Türkische Gemeinde ruft zur Besonnenheit auf
Stuttgart (dpa) - Die Türkische Gemeinde in Deutschland beobachtet nach dem gescheiterten Putschversuch in der Türkei die Lage hierzulande mit Sorge. Der Bundesvorsitzende Gökay Sofuoglu sagte der dpa in Stuttgart, die Stimmung unter den türkischstämmigen Menschen in Deutschland sei sehr angespannt.
Es gehe ein Riss durch die türkische Gesellschaft. „Es werden Freundschaften aufgekündigt. Und auch innerhalb von Familien gibt es Probleme.“ Ob es in Deutschland zu Gewalt kommen könnte, wolle er nicht prophezeien. „Ich kann nur zur Mäßigung aufrufen.“ Man könne in Deutschland demonstrieren und seine Meinung kundtun - aber ohne Gewalt.
In der Türkei, aber auch in Deutschland, bringe man Menschen schnell mit den Putschisten Verbindung - vielleicht zu Unrecht. „Man kann in der Türkei sehr schnell zum Helden und schnell zum Verräter werden.“ Die Entwicklung in der Türkei müsse man besonnen verfolgen. Sofuoglu ist auch Landeschef der Türkischen Gemeinde in Baden-Württemberg.
Mitte Juli hatten Teile der türkischen Streitkräfte vergeblich versucht, den türkischen Staatspräsidenten Recep Tayyip Erdogan zu stürzen. Die türkische Regierung macht die Bewegung des in den USA lebenden Predigers Fethullah Gülen für den Putschversuch verantwortlich.

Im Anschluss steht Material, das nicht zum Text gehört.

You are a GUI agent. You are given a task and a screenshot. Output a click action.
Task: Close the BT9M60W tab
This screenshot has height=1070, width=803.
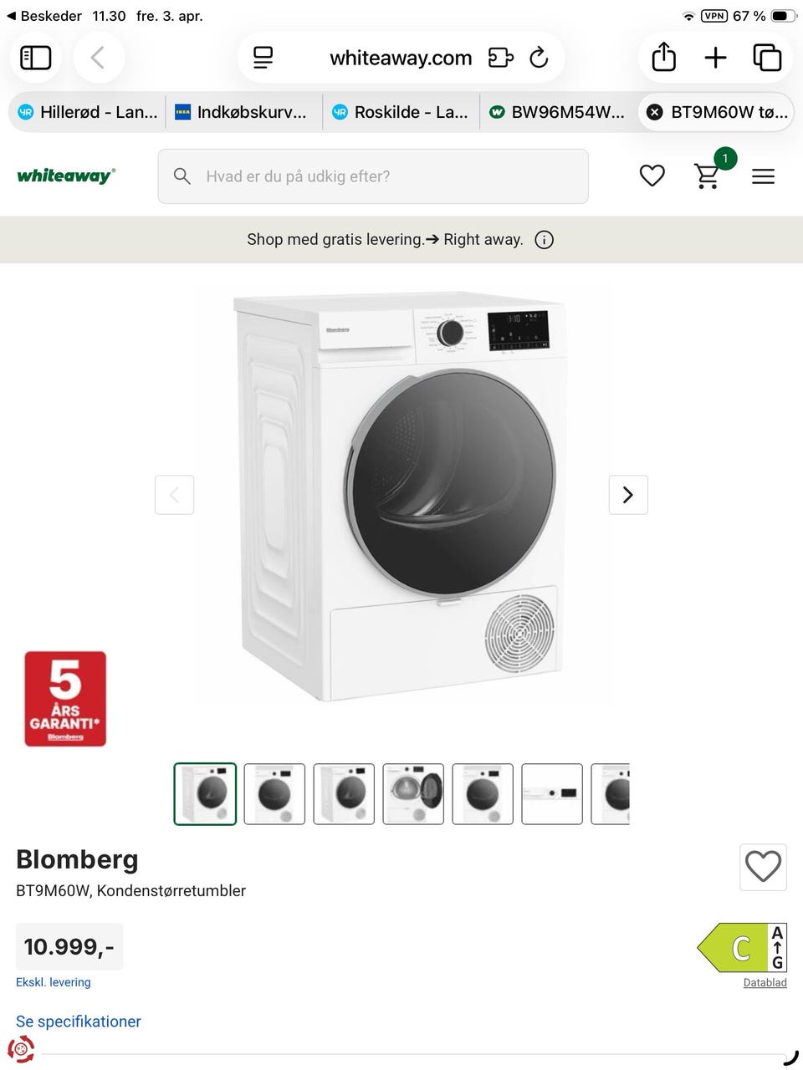[x=656, y=112]
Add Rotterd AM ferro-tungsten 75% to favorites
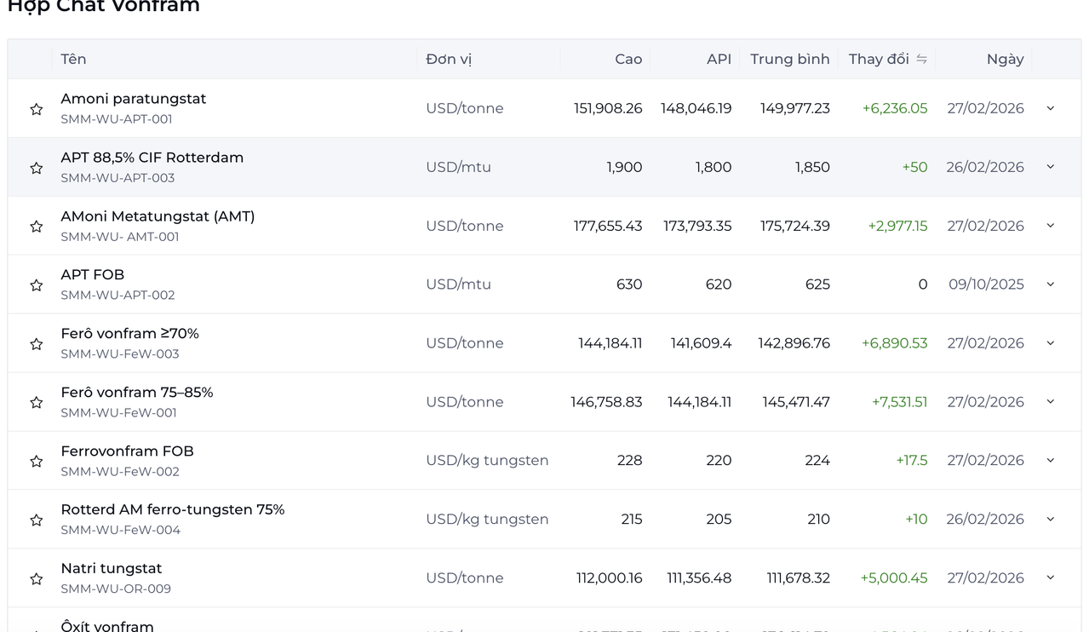The image size is (1089, 632). tap(36, 520)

Sie fordert von Deutschland die Auslieferung türkischer Gülen-Anhänger. Der türkische Generalkonsul in Stuttgart forderte die baden-württembergische Landesregierung auf, Einrichtungen der Gülen-Bewegung, wie zum Beispiel Schulen, zu überprüfen. Das sagte Ministerpräsident Winfried Kretschmann (Grüne) der „Frankfurter Allgemeinen Zeitung“.
Kretschmann zeigte sich davon befremdet und kündigte an, der Aufforderung nicht zu folgen. Ihm seien keine Belege für die Behauptung bekannt, dass die Gülen-Bewegung für den Putsch in der Türkei verantwortlich sei. Schulen, die der Gülen-Bewegung nahestehen, sind deutsche Schulen, an denen nach dem baden-württembergischen Bildungsplan unterrichtet wird, wie Kretschmann betonte.
Grünen-Bundeschef Cem Özdemir kritisierte nach Darstellung der Zeitung die Einflussversuche der Türkei in Deutschland. Der Arm des türkischen Staatspräsidenten Erdogan möge in viele Teile der türkischen Gesellschaft reichen. „In Stuttgart, Berlin und anderswo hat er aber nichts verloren.“
Die Integrationsbeauftragte des Bundes, Aydan Özoguz, wandte sich gegen den Versuch der Regierung Erdogan, Einfluss auf die türkischstämmige Bevölkerung in Deutschland zu nehmen: „Ich sehe mit Sorge, dass die Verbundenheit vieler hier lebender Menschen mit der Türkei mitunter massiv politisch instrumentalisiert wird.“
Auch der CDU-Innenpolitiker Wolfgang Bosbach warnte im SWR vor steigendem Einfluss Ankaras in Deutschland. Angesichts der für Sonntag in Köln geplanten Kundgebung von Erdogan-Anhängern sagte Bosbach, er bedaure dass es offensichtlich ohne weiteres möglich sei, Tausende zu mobilisieren, die begeistert sind, dass die Türkei mit Riesenschritten von einer Demokratie in Richtung autoritäres Regime abdrifte.